• **Exercise materials**
* * * * * * *

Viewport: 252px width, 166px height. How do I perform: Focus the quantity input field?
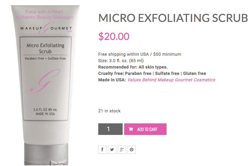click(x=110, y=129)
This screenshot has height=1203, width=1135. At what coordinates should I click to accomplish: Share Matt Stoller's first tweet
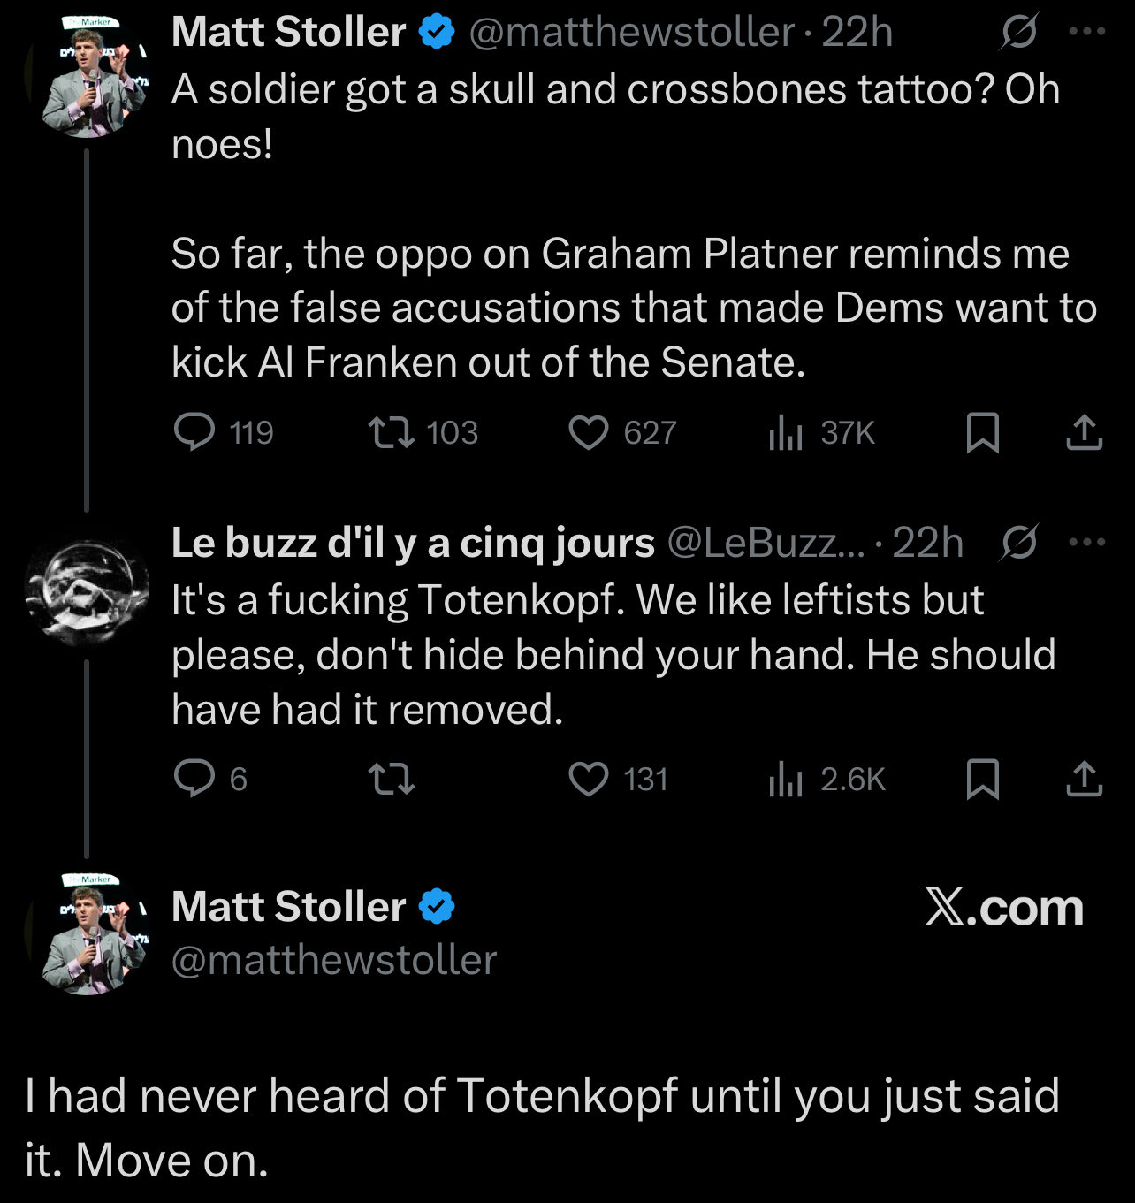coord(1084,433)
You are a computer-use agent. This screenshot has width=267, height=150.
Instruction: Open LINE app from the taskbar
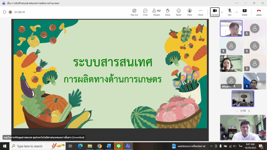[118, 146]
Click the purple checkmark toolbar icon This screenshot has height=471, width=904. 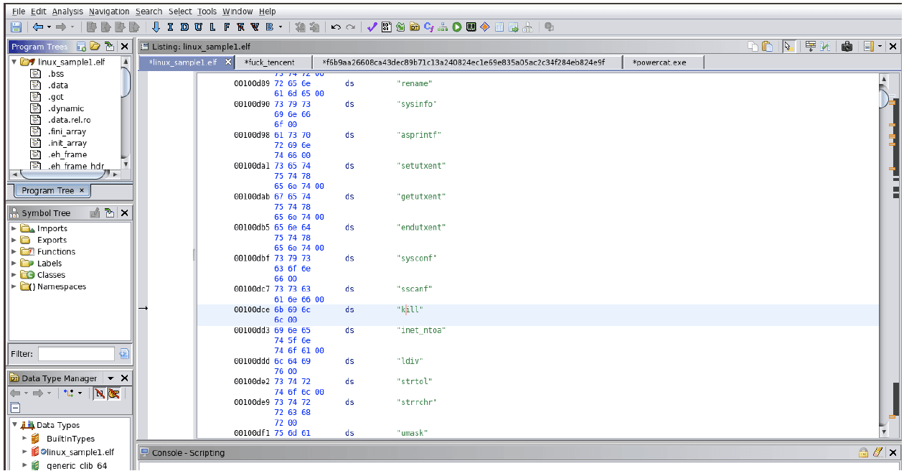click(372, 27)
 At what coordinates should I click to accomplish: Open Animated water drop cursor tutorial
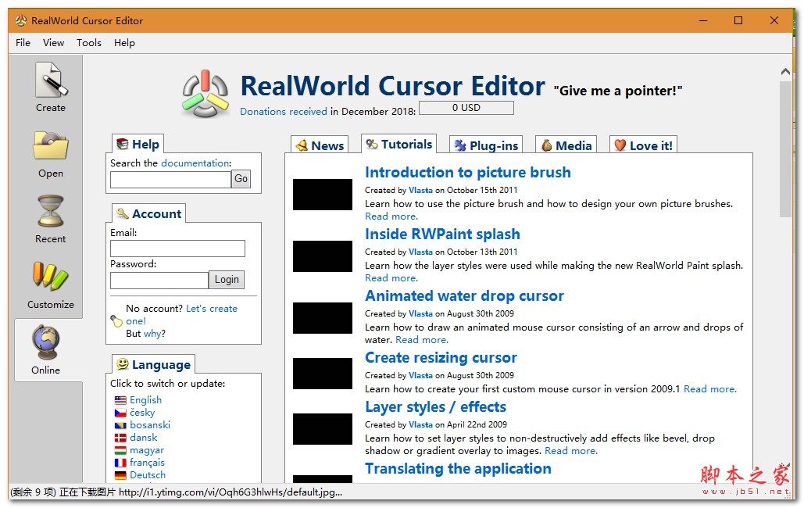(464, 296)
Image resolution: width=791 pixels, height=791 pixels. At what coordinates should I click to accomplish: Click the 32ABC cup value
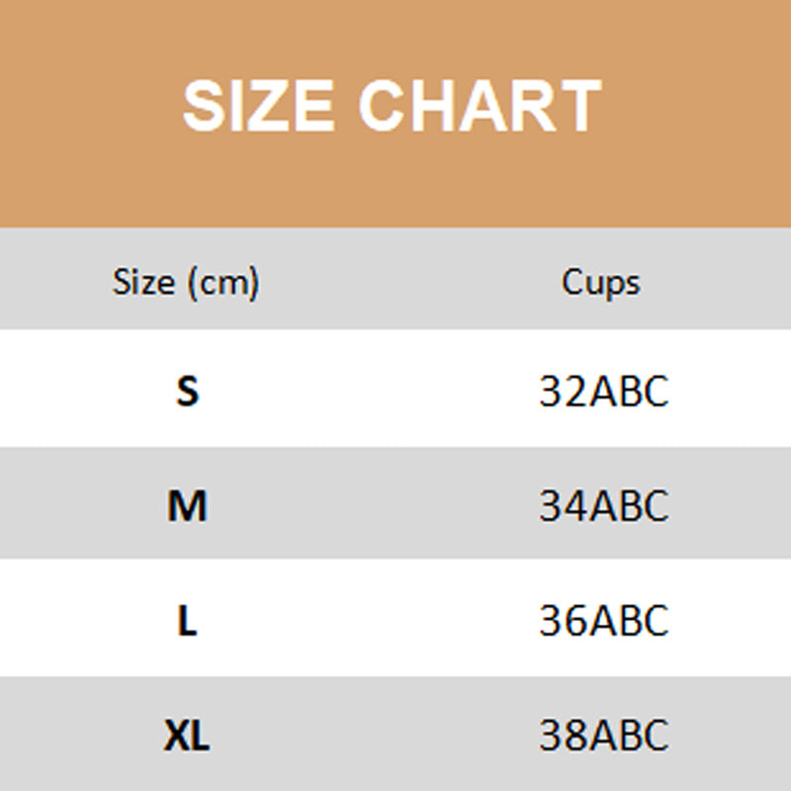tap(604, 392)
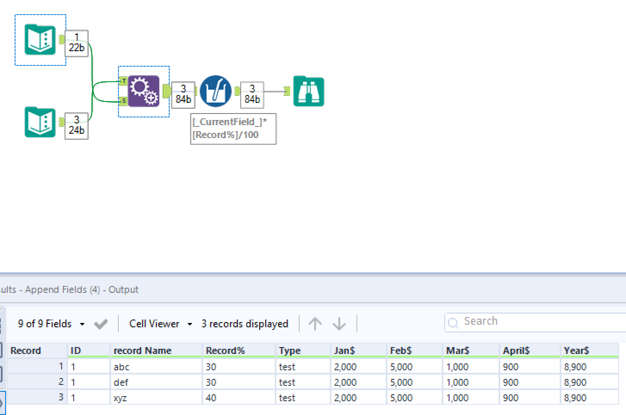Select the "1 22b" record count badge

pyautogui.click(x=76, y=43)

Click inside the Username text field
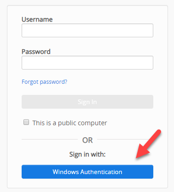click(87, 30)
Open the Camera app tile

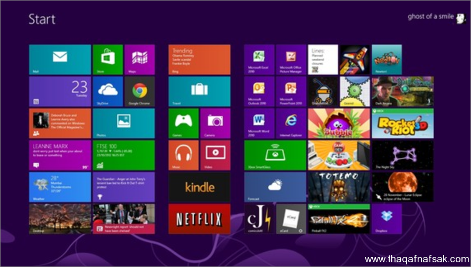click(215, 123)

* * * * * * *

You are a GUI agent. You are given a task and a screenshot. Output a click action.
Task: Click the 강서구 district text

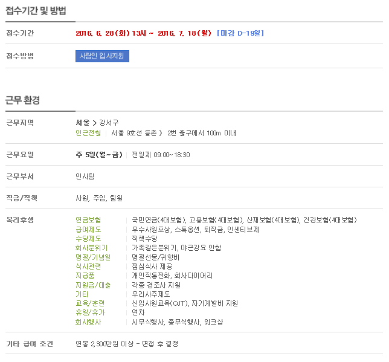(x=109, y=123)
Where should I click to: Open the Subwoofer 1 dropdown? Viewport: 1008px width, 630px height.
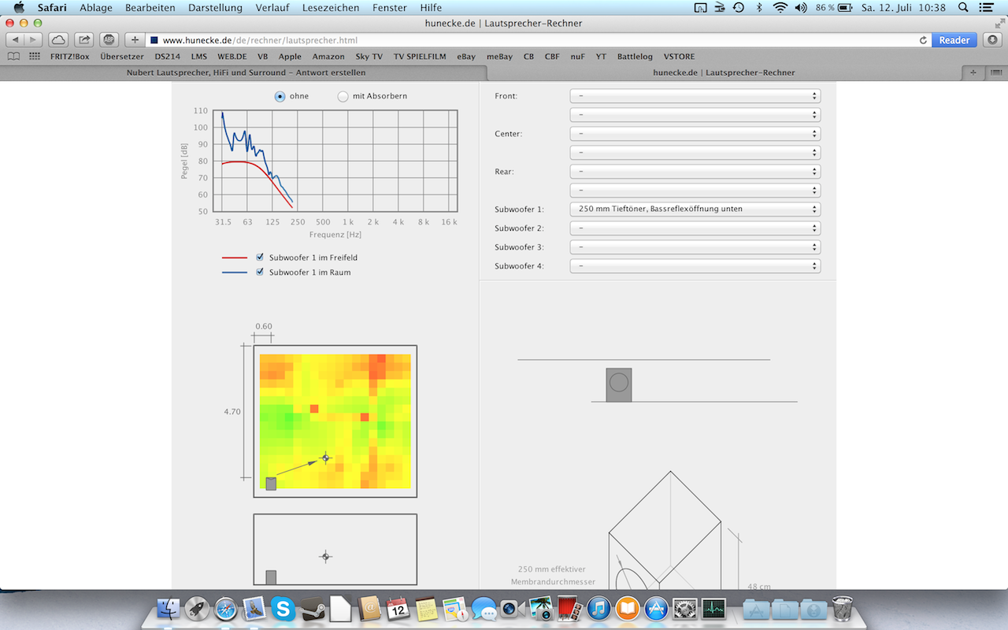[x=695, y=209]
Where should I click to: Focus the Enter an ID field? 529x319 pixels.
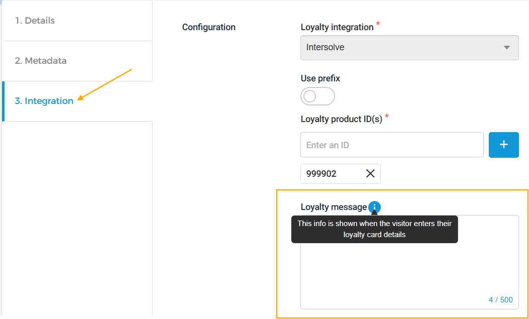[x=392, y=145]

* * * * * * *

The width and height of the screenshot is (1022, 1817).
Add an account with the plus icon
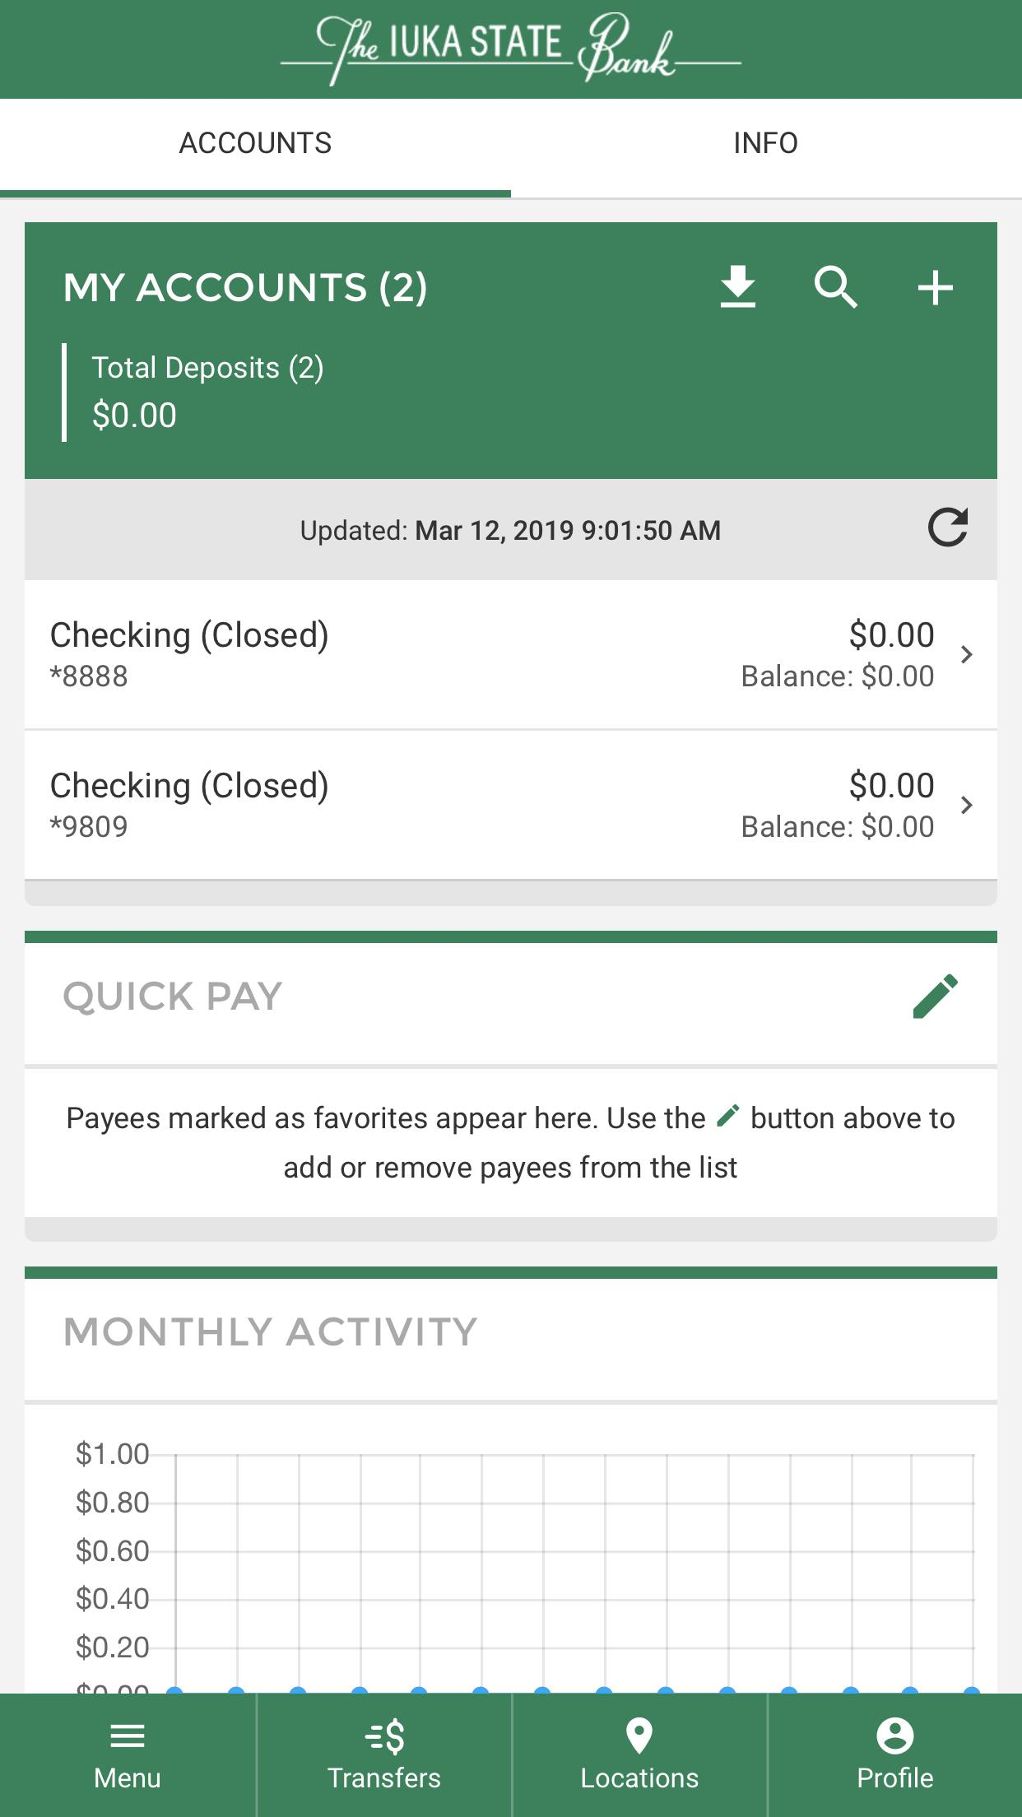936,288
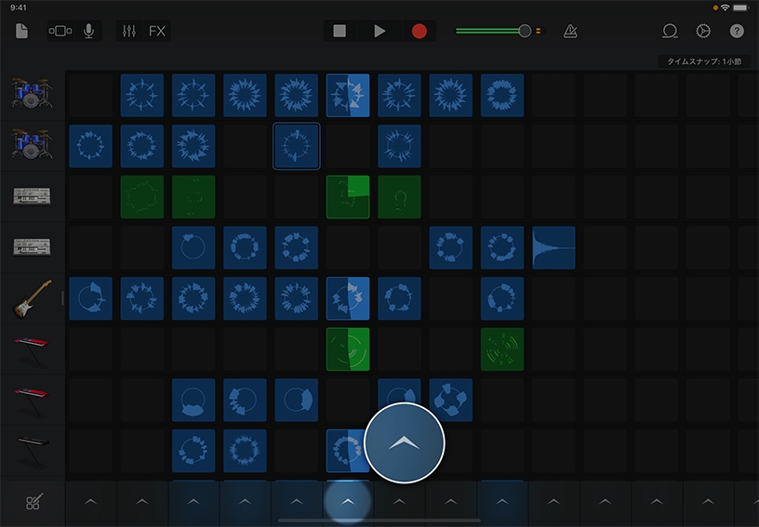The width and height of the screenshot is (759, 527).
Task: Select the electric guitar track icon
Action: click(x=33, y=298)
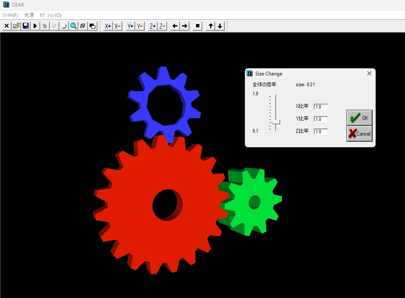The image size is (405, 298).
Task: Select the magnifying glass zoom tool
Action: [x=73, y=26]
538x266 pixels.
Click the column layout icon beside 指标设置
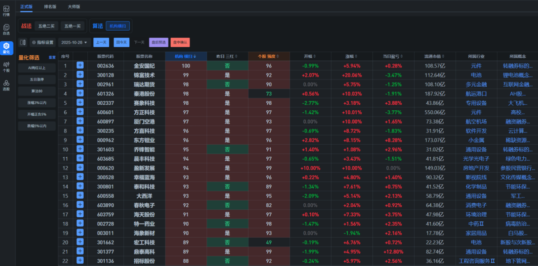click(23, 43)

* * * * * * *

• **Task directions**
Scanning the data above, copy out every line where "agent" is found.

• **Task result**
You are a computer-use agent. This screenshot has width=267, height=150.
You are a GUI agent. You are given a task and a screenshot. Output a click action.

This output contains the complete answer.